Raw records
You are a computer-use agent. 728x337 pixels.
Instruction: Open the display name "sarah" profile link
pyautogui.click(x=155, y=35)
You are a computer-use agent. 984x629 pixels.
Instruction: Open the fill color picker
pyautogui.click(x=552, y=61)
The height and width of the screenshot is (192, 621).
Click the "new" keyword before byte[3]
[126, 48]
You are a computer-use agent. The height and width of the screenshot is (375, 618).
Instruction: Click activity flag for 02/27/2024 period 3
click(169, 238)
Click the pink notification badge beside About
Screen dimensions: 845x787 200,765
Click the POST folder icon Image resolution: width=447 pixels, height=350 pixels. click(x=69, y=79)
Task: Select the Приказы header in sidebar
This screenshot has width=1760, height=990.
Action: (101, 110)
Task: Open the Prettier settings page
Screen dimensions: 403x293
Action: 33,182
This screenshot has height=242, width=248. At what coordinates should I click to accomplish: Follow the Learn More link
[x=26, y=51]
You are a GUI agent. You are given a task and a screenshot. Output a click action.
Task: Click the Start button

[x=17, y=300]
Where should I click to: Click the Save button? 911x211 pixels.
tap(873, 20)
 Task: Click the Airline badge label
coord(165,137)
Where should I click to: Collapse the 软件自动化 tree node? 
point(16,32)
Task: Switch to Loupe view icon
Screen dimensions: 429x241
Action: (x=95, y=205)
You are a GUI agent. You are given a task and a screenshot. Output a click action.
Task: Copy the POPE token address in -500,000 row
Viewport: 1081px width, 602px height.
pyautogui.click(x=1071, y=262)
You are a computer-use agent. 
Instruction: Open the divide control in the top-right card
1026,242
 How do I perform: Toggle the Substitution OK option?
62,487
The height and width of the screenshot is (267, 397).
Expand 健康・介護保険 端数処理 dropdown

Exercise directions
Convert the items from the line containing "Task: Open the Prettier settings page" up to and including the line containing "pyautogui.click(x=1071, y=262)" into a Markdown table with the columns No. and Line, omitting blank lines.

Answer to the exercise
| No. | Line |
|---|---|
| 1 | Task: Open the Prettier settings page |
| 2 | Screen dimensions: 403x293 |
| 3 | Action: 33,182 |
| 4 | This screenshot has height=242, width=248. At what coordinates should I click to accomplish: Follow the Learn More link |
| 5 | [x=26, y=51] |
| 6 | You are a GUI agent. You are given a task and a screenshot. Output a click action. |
| 7 | Task: Click the Start button |
| 8 | [x=17, y=300] |
| 9 | Where should I click to: Click the Save button? 911x211 pixels. |
| 10 | tap(873, 20) |
| 11 |  Task: Click the Airline badge label |
| 12 | coord(165,137) |
| 13 | Where should I click to: Collapse the 软件自动化 tree node?  |
| 14 | point(16,32) |
| 15 | Task: Switch to Loupe view icon |
| 16 | Screen dimensions: 429x241 |
| 17 | Action: (x=95, y=205) |
| 18 | You are a GUI agent. You are given a task and a screenshot. Output a click action. |
| 19 | Task: Copy the POPE token address in -500,000 row |
| 20 | Viewport: 1081px width, 602px height. |
| 21 | pyautogui.click(x=1071, y=262) |